⟨

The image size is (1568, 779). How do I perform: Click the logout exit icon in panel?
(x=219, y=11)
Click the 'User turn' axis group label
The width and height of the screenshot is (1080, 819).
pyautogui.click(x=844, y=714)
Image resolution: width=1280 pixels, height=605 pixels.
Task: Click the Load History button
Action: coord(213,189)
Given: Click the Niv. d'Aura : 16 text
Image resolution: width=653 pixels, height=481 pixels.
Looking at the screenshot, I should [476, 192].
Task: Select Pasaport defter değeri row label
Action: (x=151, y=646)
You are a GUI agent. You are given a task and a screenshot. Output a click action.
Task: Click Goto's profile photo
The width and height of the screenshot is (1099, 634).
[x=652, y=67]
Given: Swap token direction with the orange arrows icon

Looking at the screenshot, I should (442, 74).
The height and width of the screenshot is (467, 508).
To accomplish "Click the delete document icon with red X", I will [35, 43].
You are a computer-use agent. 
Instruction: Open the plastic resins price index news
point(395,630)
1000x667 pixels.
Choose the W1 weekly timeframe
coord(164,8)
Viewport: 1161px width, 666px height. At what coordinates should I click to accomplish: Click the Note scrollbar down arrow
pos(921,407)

⟩

What you will do ▸ From the line with "Viewport: 1161px width, 666px" to the final line of the entries above, return every line exactly as written.

Problem solution ▸
Viewport: 1161px width, 666px height. At what coordinates should I click to accomplish: Click the Note scrollbar down arrow
pos(921,407)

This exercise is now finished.